Memory stores the impressions of its shape-shifting and so gives it the sense of duration in time. Attention gets absorbed in it. Imagination anticipates its developments, guided by memory, more or less. And intention reacts to all of that and proels our movement.
Such is the second layer: the deeper layer that persists after somatic education exercises have done what they can in the hands of the “daily self”; and touchings into the intuition of the free, undefined (infinite) condition.
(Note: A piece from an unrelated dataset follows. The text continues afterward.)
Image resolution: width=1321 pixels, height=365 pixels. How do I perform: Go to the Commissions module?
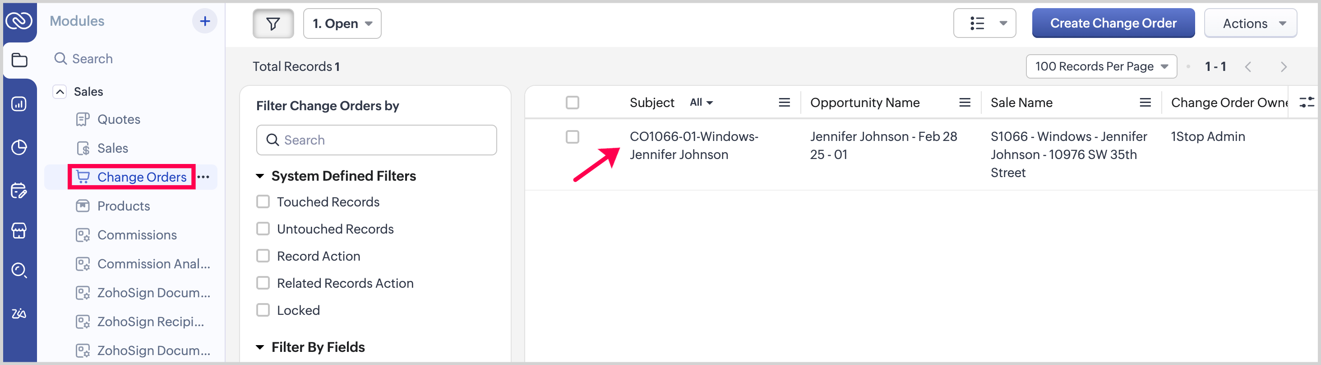[x=137, y=235]
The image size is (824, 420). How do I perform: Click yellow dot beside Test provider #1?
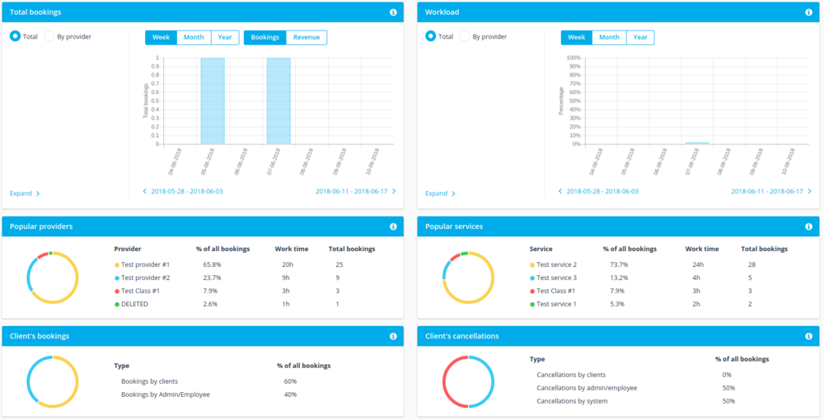[x=117, y=265]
So, the second layer of de-habituation consists of a differently shaped, differently organized, differently responsive self-pattern. But it’s still a habituated self-pattern, a pattern of A-IA, attentional-intentional amnesia. Coming out of it reveals something unexpected.
A third development.
That third development consists of integration of the second layer, “daily self”; what we integrate of ourselves ceases to be an “it” to us; it ceases to have any weight, to us, any mass, or so little as to be negligible. Those patterns, before, unconscious and running the show, have been made conscious, lost their automaticity, lost their sense of grip and become more freely available for spontaneous, more subtly fitting responsiveness without a sense of “hard self”. They have been both streamlined and freed from internal conflict, so they are “tuned to the harmonic of the formless ground of being” and simultaneously express their responsiveness to conditions and communicate the formless ground from which they emerge and of which they are actually made.
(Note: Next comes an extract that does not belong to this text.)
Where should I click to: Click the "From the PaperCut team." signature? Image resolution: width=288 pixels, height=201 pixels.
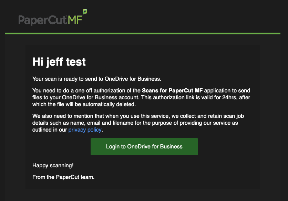point(63,177)
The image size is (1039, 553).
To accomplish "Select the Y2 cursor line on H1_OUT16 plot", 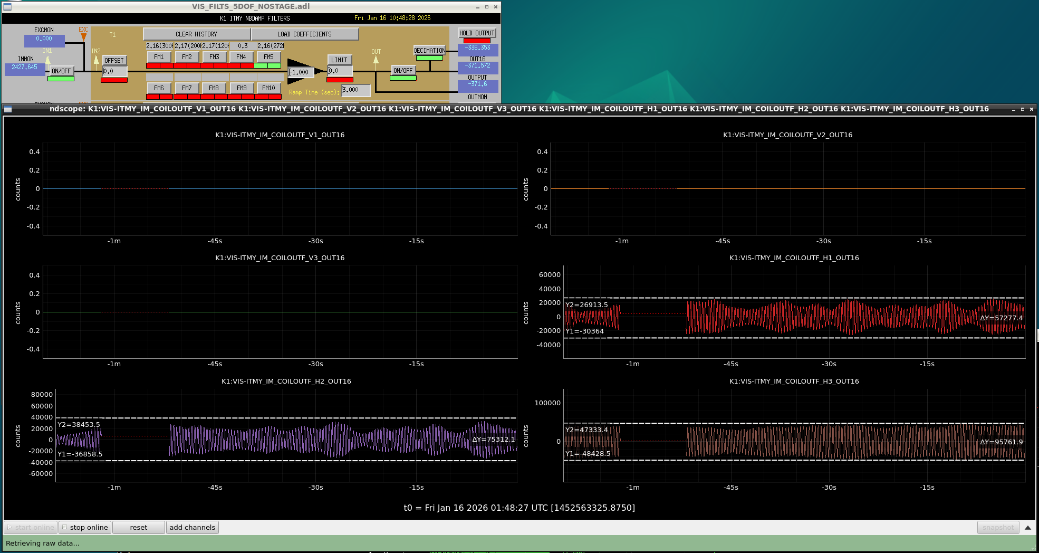I will tap(794, 298).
One term for this is “Wei Wu Wei” or spontaneous right action. Another term is “The Fair State” — although that kind of fairness is not an opinion; it’s an experience of action experienced as “no action” — and if it’s a state, it’s a state of flow. It’s the foot dipping into the pond without a ripple, unless the dipper wants to make a ripple. The conceptual mind cannot grasp that kind of functioning, but that kind of functioning is recognizable in the instant of its happening, by feel. It draws observers into its own state (or drives them off as an insult to their habituation).
Thus, somatic education first dissolves the residues of obsolete memory, then dissolves the current “do-er” of all things, then itself dissolves to reveal the paradox of embodiment: that our lives emerge from and exist in the continuity of all existence, that before, our habituation and all our efforts did obscure.